[Start of section]
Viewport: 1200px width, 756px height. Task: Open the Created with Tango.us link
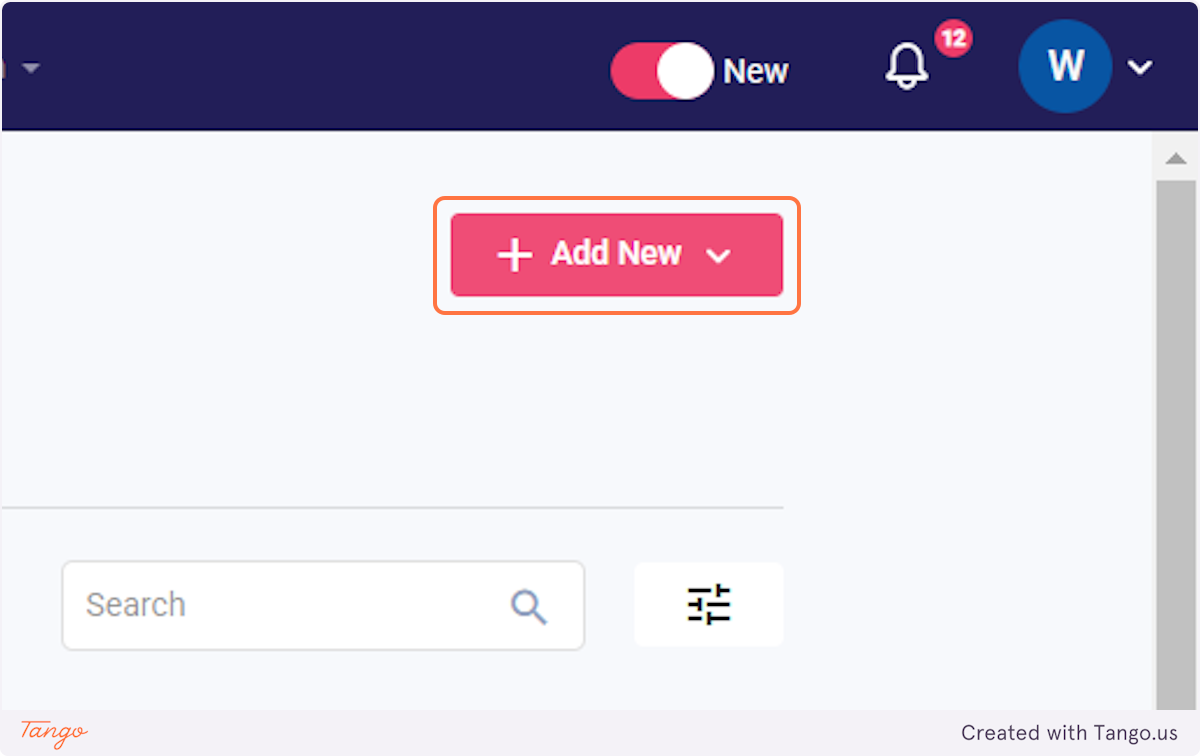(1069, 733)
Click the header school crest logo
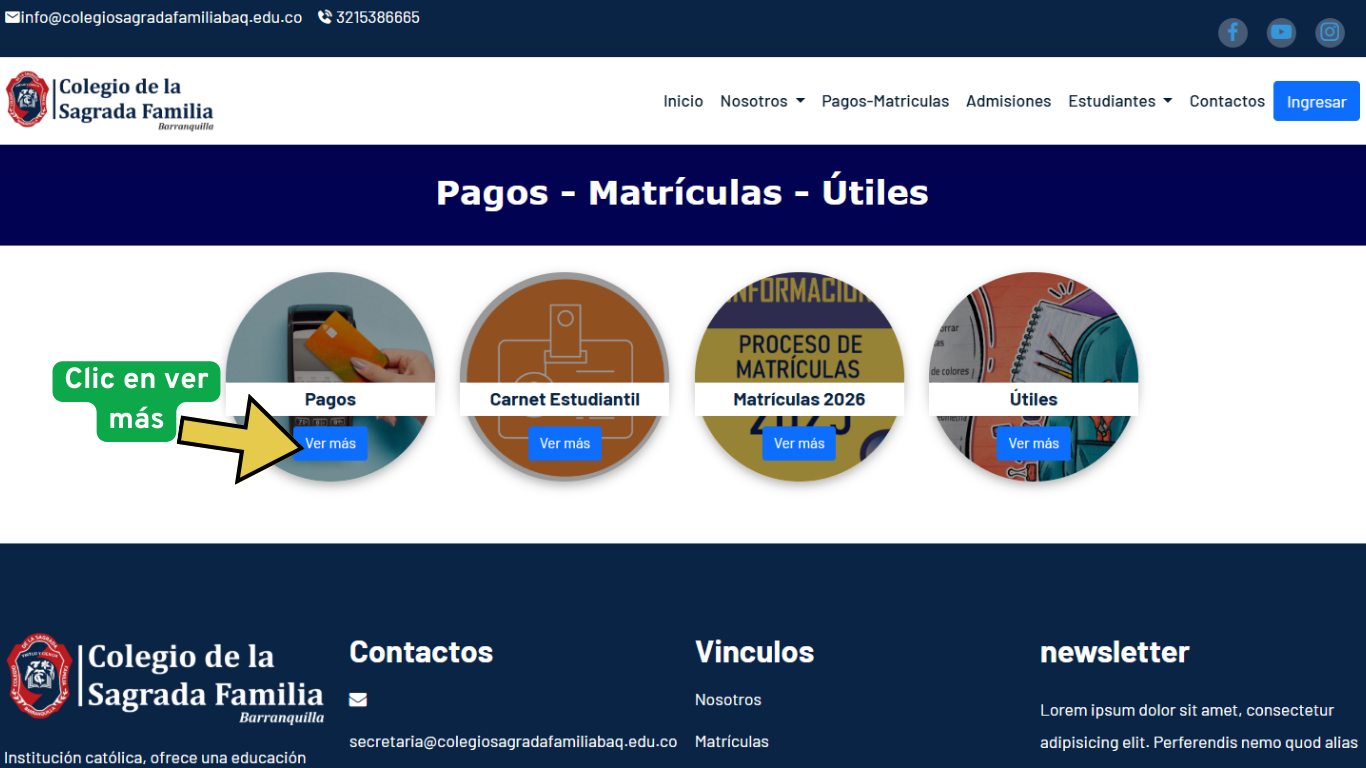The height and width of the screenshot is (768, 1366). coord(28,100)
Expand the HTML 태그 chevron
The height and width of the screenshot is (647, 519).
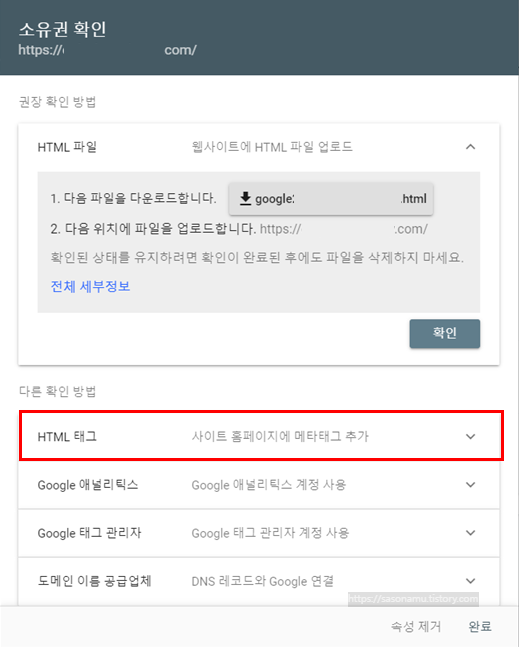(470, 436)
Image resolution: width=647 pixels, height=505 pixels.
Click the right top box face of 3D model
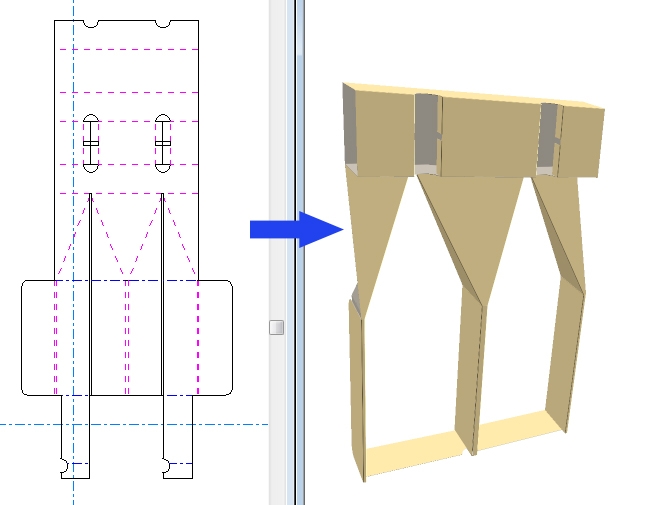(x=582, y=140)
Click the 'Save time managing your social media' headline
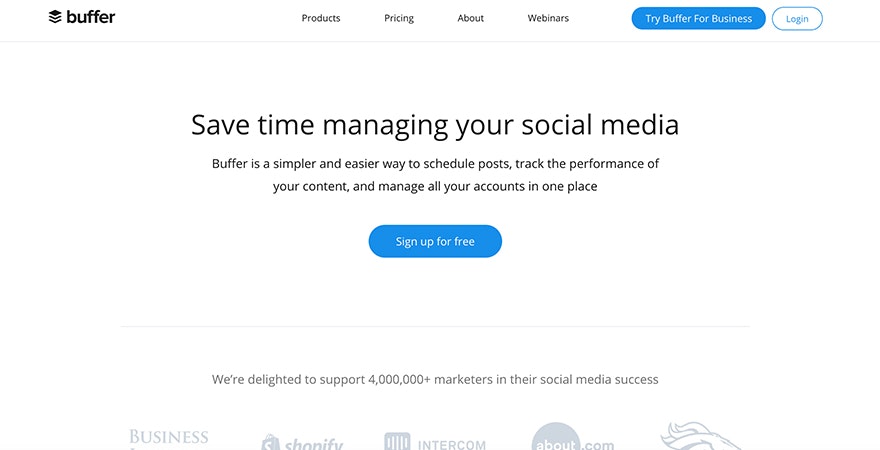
[End of section]
[Start of section]
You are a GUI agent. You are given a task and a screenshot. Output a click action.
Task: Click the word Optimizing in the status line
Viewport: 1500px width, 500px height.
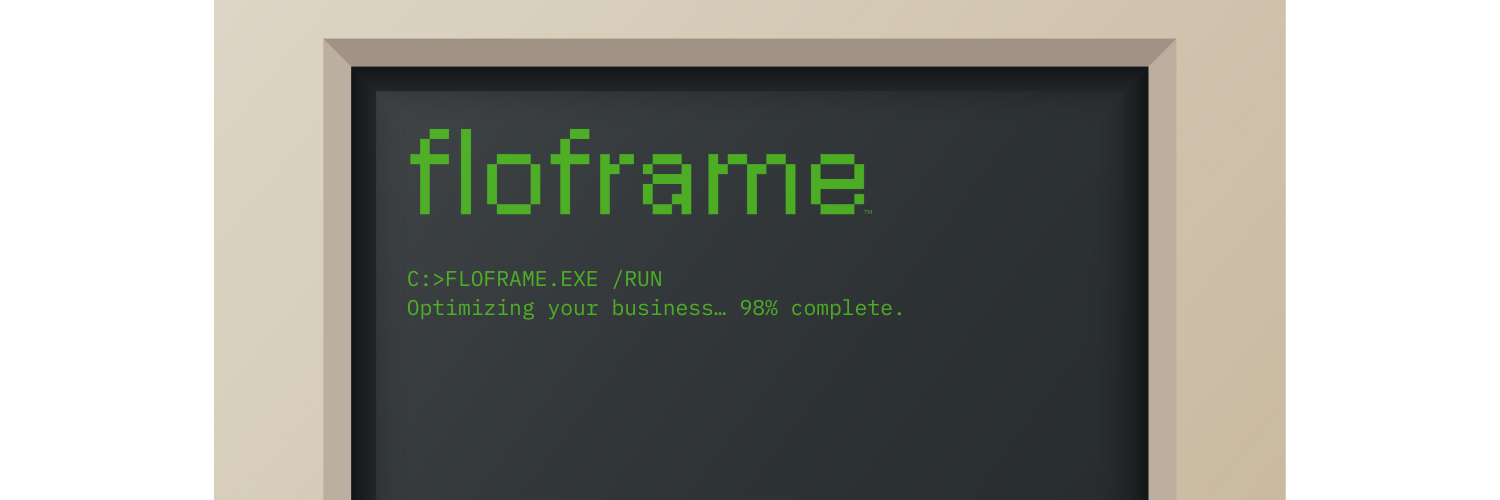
[End of section]
▸ WORK INSTRUCTIONS
Extract, without any images, the part of the material above that opens with the line containing "Click the right top box face of 3D model" and closes with the line containing "Click the 'Save", both lines included.

▸ EXERCISE RESULT
Click the right top box face of 3D model
(x=582, y=140)
Click the 'Save time managing your social media' headline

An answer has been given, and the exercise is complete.